How to Start a Pool Cleaning Business


If you love being outdoors and working in various locations beginning your own pool cleaning business could be a good idea for you.

What a Pool Cleaning Business Involves

The pool cleaners go to the homes of clients or businesses (hotels or apartments, gyms, and more.) to examine and adjust the chemical balance, keep the filters and pumps Check the skimmers, and then clean.

Alongside a week-long schedule throughout the season, they could be able to make additional visits to shut down and open the pool or after an event that causes debris to be blown into the pools. Cleaners for pools may also clean spas or hot tubs.

Cleaning pools isn’t an easy business to learn as you go. Cleaners must be trained in the field they’re working in, or by observing a reputable professional.

It is important to determine whether there are any laws or rules for pool cleaners in the area you plan to be working. For instance, in accordance with health regulations, certain cities and states require formal certification when you’ll be working in public or health hot tubs, pool clubs, and spas.

Knowledge of green products, like alternatives to chlorine, is beneficial and will aid in setting your business’s pool cleaning service above the rest.

How Much do Pool Cleaners Make?

As per SpringBoard Pool Route Brokers in 2019 professional pool cleaners earn between $50 to $60 an hour, and up 200 dollars if they are involved in repairs and maintenance of equipment and maintenance.

Pros of Starting a Pool Cleaning Business

There are many benefits to running a pool-cleaning business, such as:

  • You can work outdoors.
  • You can begin on a part-time basis.
  • You don’t require a massive amount of money to begin.
  • Physical work can keep you in good shape.
  • It’s not necessary to be dressed professionally. A t-shirt and board shorts are enough.

Cons of Starting a Pool Cleaning Business

Like all companies, however, there are some disadvantages of running a cleaning service for pools like:

  • Certain pool cleaning chemicals can be toxic and dangerous for your health. However, safer alternatives are being developed.
  • Exposure to sunlight for prolonged periods is risky.
  • In regions with cold winters, it is a seasonal occupation which means that you’ll have to look for other jobs in the non-seasonal. Of course, some establishments, like hotels, have indoor pools. So you might be able to maintain a steady job throughout the winter.

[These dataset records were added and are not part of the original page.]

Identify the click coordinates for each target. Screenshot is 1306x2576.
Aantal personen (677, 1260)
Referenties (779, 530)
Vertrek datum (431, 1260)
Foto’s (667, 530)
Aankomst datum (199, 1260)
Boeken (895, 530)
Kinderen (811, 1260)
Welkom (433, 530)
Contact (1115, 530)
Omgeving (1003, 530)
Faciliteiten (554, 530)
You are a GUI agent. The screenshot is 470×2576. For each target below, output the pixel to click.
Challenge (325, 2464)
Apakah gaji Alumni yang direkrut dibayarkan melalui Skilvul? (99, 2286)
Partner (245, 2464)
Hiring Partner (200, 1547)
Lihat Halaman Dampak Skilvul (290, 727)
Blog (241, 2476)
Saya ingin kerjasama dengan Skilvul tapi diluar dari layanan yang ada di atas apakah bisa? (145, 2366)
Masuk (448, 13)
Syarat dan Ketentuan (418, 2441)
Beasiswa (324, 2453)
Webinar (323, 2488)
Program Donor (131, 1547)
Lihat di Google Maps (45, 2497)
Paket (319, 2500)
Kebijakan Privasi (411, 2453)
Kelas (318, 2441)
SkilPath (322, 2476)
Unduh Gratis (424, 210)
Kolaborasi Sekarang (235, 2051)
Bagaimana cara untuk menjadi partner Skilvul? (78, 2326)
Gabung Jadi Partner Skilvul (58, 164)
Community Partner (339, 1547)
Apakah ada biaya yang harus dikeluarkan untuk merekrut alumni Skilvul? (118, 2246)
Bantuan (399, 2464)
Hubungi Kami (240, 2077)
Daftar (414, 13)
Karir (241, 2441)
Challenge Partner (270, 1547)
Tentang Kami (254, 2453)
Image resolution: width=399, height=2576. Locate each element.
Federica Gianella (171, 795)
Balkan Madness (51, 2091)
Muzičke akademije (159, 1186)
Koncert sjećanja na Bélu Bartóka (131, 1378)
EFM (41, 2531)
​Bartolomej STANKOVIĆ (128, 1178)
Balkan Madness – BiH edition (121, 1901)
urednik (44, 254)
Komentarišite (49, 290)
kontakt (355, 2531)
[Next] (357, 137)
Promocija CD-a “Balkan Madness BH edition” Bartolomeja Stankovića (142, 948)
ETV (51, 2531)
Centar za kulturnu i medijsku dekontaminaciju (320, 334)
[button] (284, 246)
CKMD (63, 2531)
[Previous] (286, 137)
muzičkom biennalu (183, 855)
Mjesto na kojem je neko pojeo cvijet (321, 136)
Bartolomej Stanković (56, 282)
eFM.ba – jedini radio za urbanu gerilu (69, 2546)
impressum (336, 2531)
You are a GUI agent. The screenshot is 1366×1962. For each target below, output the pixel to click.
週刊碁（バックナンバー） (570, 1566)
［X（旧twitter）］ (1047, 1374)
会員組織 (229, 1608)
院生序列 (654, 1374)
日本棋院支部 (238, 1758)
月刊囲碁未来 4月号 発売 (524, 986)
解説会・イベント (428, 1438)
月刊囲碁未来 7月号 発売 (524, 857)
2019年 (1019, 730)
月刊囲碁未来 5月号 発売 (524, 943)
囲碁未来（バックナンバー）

What You’ll Need to Get Your Pool Cleaning Business Started

If you’re looking to soak up the sun and begin with a business that cleans pools Here’s what you’ll need:

  • Certifications: Get any required knowledge or certificates, especially when it’s required by your state.
  • Business structure: Establish the company structure like an LLC. It is also necessary to choose the corporate name.
  • Plan of business outline your business’s offerings your customers, the market you’ll provide, and how you’ll finance your brand new venture as well as other information needed for a business strategy.
  • Marketing strategy Who is your market of choice and which strategies are you using to inform them about your pool business?
  • The money you need to start your business If you don’t have the equipment and tools required to begin your business, you’ll have to locate financing to purchase the equipment.
  • License for business You can get one from your county or city.
  • Certification: Contact your local health department to learn what’s required
  • Insurance Your state might also require you to be fingerprinted and bonded.
  • Ability to swim: In the event that you do fall into the water, you must be able to swim to safety.
  • Healthful physical and mental health: Effective pool cleaning requires stamina as well as energy.
  • Wearing sunscreen or a hat The sun is fun however, it’s also risky when you don’t have the proper protection.
  • Bottles of water and a cooler You’ll be out in the sun all day and work hard so it’s important to drink plenty of water.
  • Flyers and business cards or brochures: You could hand these at shops selling pool supplies in your local area.
  • A well-prepared pitch: Although you could give out your business card to companies and organizations, having a pre-planned pitch that you can present to hotels/motels or gyms, apartments, spas, and contractors can increase the chances of getting hired.
  • Basic pool equipment and supplies: You’ll have to buy poles, hoses and skimmers and cleaning products, and chemicals, as well as testing kits.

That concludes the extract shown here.